TWİTTER ÜZERİNDEN DÜNYA GÜNDEMİNE GİRDİ
#FetihNesliBuluşuyor hashtag çalışması ile ekranlarının başından programı takip eden Türkiye’nin 81 ilinden ve dünyanın çeşitli yerlerden izleyicilerin paylaşımları ile bu gece de hanelerin fetih coşkusuyla dolduğu bir kez daha görülmüş oldu. Dünyanın her yerinden katılımcılar programa yoğun ilgi gösterdiler. Twitter üzerinden yürütülen hashtag çalışması Türkiye gündeminde ilk sıralarda yer alırken, dünya gündemine de girerek sosyal medya üzerinden gönüller İstanbul’un ve Kudüs’ün Fethi’ni tüm dünya ile paylaştı.
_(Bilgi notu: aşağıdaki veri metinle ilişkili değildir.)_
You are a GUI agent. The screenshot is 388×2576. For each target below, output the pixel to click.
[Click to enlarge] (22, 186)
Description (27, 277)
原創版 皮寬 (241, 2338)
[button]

İSTANBUL’UN FETHİ’NE ÖZEL BİLGİ YARIŞMASI
İstanbul’un Fethi’ne özel bilgi yarışması AGD Ortaokullar Komisyonu tarafından geçtiğimiz günlerde gerçekleştirildi. Kaşif öğrencilerinin katıldığı ödüllü bilgi yarışmasına yüzlerce ortaokul genci katılım gösterirken, yarışmada başarılı olanlar ödüllendirildi. Ayrıca AGD Ortaokul Komisyonu’nun geceye özel düzenlediği çekilişin sonuçları açıklandı.
HATIRA BİLETLERİ BASILDI
Bu yıl fetih programında hatıra bileti (e-Bilet) uygulamasıyla yüz binlerce kişiye hatıra biletleri basıldı. E-fetih.com üzerinden E-biletlerine program öncesi ulaşan katılımcılar, biletlerini sosyal medya mecralarından paylaşarak, yakınlarını ve takipçilerini fetih coşkusuna davet ettiler.
HEDİYELER SAHİPLERİNİ BULDU
Programın sonunda ise basılan Fetih biletleri üzerinden bir çekiliş gerçekleştirildi. Çekiliş hediyeleri 50 kişiye geceye özel hazırlanmış tablo, 25 kişiye Anadolu Gençlik Dergisi e-aboneliği, 25 kişiye Genç İstikbal Dergisi e-aboneliği çekiliş sonucu e-fetih.com üzerinden açıklandı.
Din-Bir Der Ankara Şube Başkanı Abdulkadir İnce’nin, Kudüs başta olmak üzere tüm mazlum coğrafyaların kurtuluşu için dualarını gerçekleştirmesiyle program sana erdi.